Segment Open

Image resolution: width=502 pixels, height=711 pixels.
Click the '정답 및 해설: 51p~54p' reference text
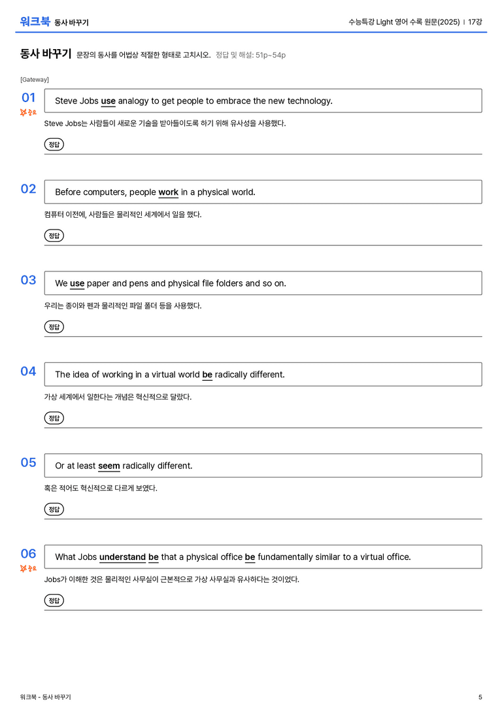tap(250, 56)
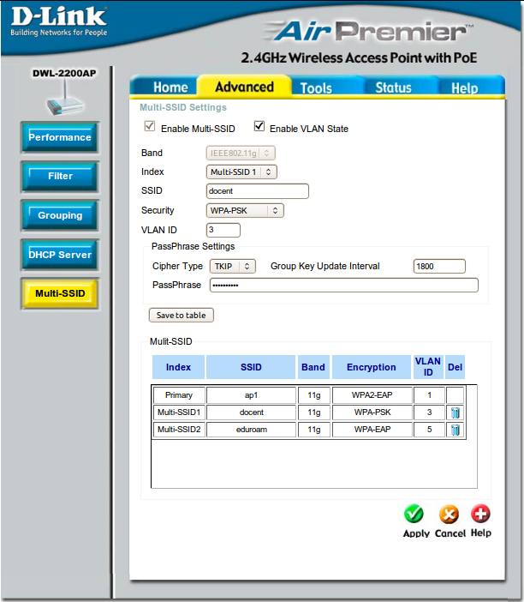Click the red Help plus icon
The image size is (524, 602).
coord(481,514)
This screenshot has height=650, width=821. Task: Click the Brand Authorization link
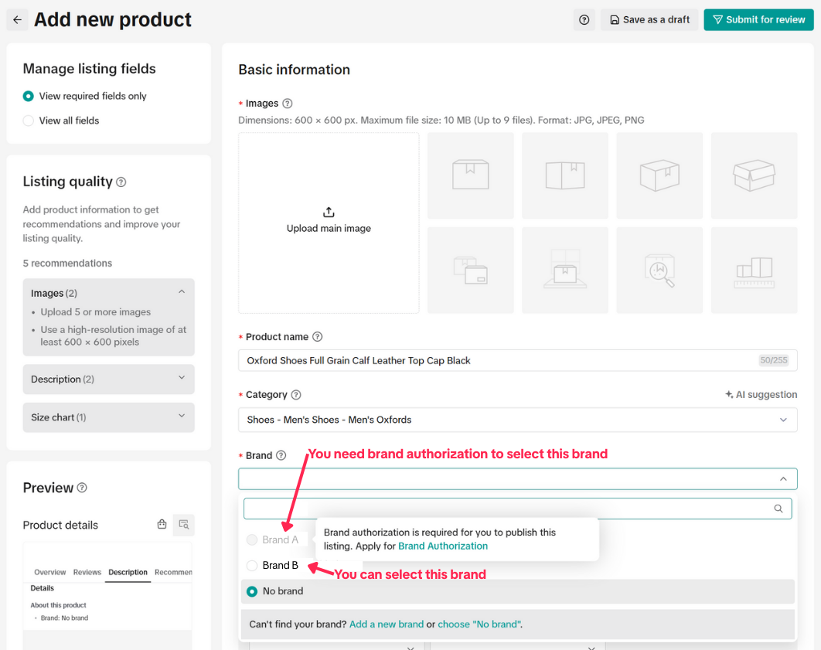(443, 546)
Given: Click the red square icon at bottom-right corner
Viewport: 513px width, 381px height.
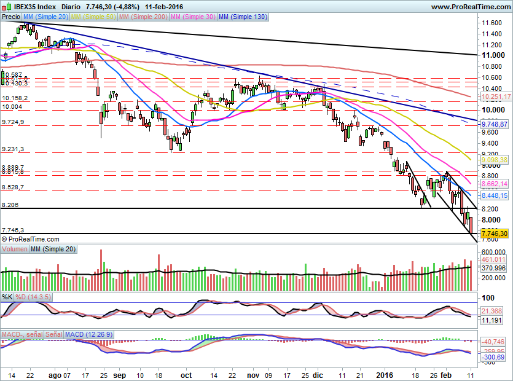Looking at the screenshot, I should [x=509, y=377].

Segment Closed

What the task asks:
The full listing, reproduced exactly and without pictures, is the expected output.

Answer to this task:
Image resolution: width=502 pixels, height=711 pixels.
Click the '정답 및 해설: 51p~54p' reference text
tap(250, 56)
Click the red Help plus icon
The image size is (524, 602).
coord(481,514)
This screenshot has height=650, width=821. Task: Click the Brand Authorization link
(443, 546)
Given: Click the red square icon at bottom-right corner
Viewport: 513px width, 381px height.
Looking at the screenshot, I should [x=509, y=377].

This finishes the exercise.